Correlating fish and water

Correlation:

  • Correlation is the tendency of two or more things to vary together.
  • There is a reciprocal and mutual relationship between them.
  • There is a regular association or connection.
  • They go together in a somewhat predictable way.
  • There is some relation existing between several phenomena or things.
  • Most usually it is between things which can be measured, although that goes beyond the core meaning.
  • There are various mathematical measures in use to describe correlation numerically.

Let’s look at an example:

Height and weight tend to go together. Tall people tend to be heavier. Short people tend to be lighter. Since the relationship is mutual, we can say the heavy people tend to be taller, and light people tend to be shorter. However, we know that some short people are very heavy, either muscular or overly fat. Some tall people are relatively light for the opposite reasons, not muscular or skinny. The degree of correlation varies.

Normally, correlation is computed mathematically. The common method is to compute a statistic called the Pearson Correlation Coefficient, also called Pearson r. It gives a measure ranging from -1 to +1. A Pearson r of -1 indicates that two measures are perfectly correlated, but move in the opposite direction. A Pearson r of +1 indicates that two measures are perfectly correlated, and move in the same direction. A Pearson r of 0 indicates that two measure show no relationship.

A lot of studies, particularly those reported on medicine and nutrition in the media, report correlation numbers (if they even do that). What they do not tell you is that correlation does not show that one factor causes the other. The correlations may be purely accidental, they may only show that some other factor is causing them both to mutually vary, or that one may actually be causally linked to the other.
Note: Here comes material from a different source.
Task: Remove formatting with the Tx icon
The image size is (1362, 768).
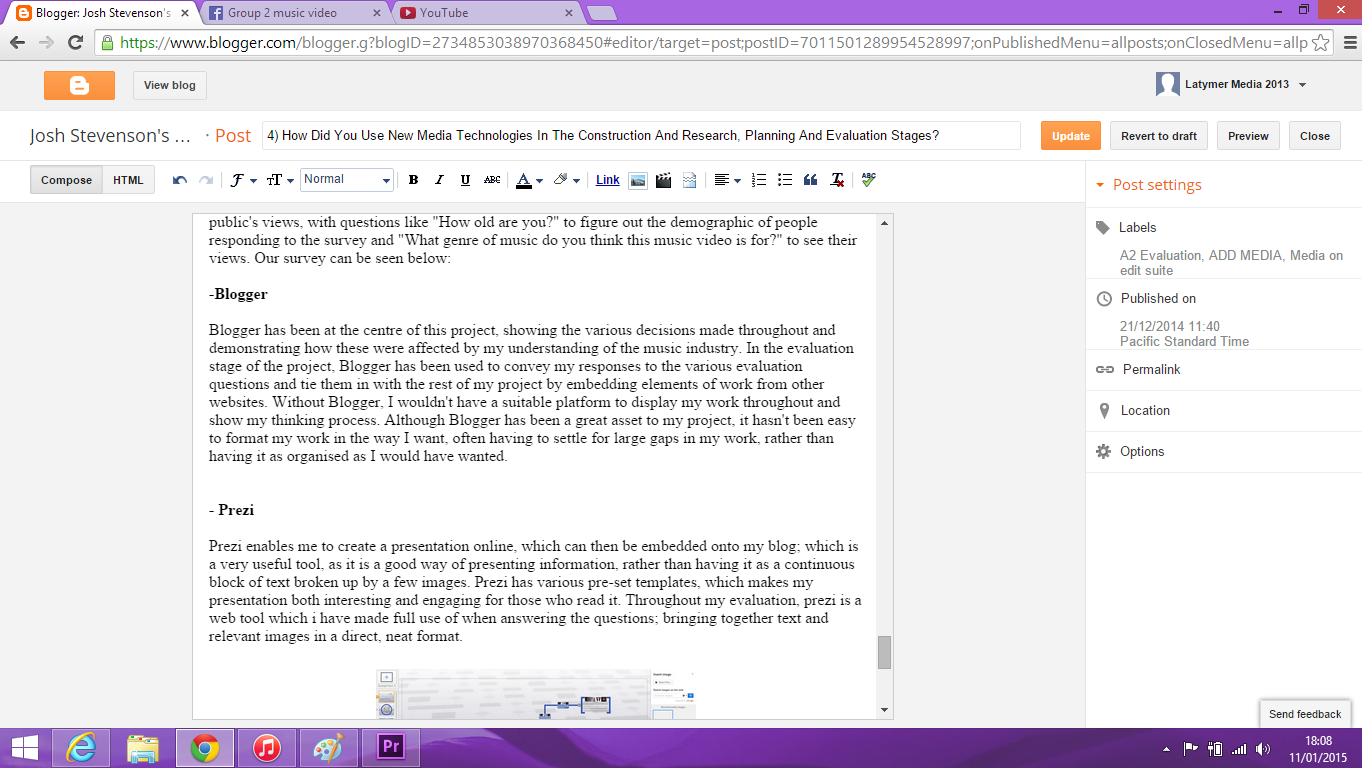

For spurious and humorous correlations, see: https://www.tylervigen.com/spurious-correlations

Since the correlation coefficient varies from 0 to +/- 1, you might be forgiven for thinking that a correlation coefficient of .5 is a big deal. However, a better measure of the degree of association is given by the square of the coefficient. So, a Person r of .5, when squared, giving a statistic called the coefficient of determination, the proportion of variance of one measure predicting the other, shows that 25 percent of the variability can be determined by the correlation of .5. In similar fashion, a Pearson r of .4 gives a coefficient of determination of 16 percent. Maybe this correlation is not quite the big deal that you initially thought it to be.

So, what is the correlation between the presence of living fish and the presence of water? When you find living fish, you normally find water. It does not work the other way around, does it? It seems to me that the mutuality part is not in evidence. The correlation coefficient should not be all that high, if my thinking is correct.

This article goes into more detail: https://statisticsbyjim.com/basics/correlations/

It has been a few decades since I formally studied this stuff. My apologies if I dealt out misinformation; I don’t have a reviewer. However, the idea of correlation and its implications should be an essential part of your mental toolkit.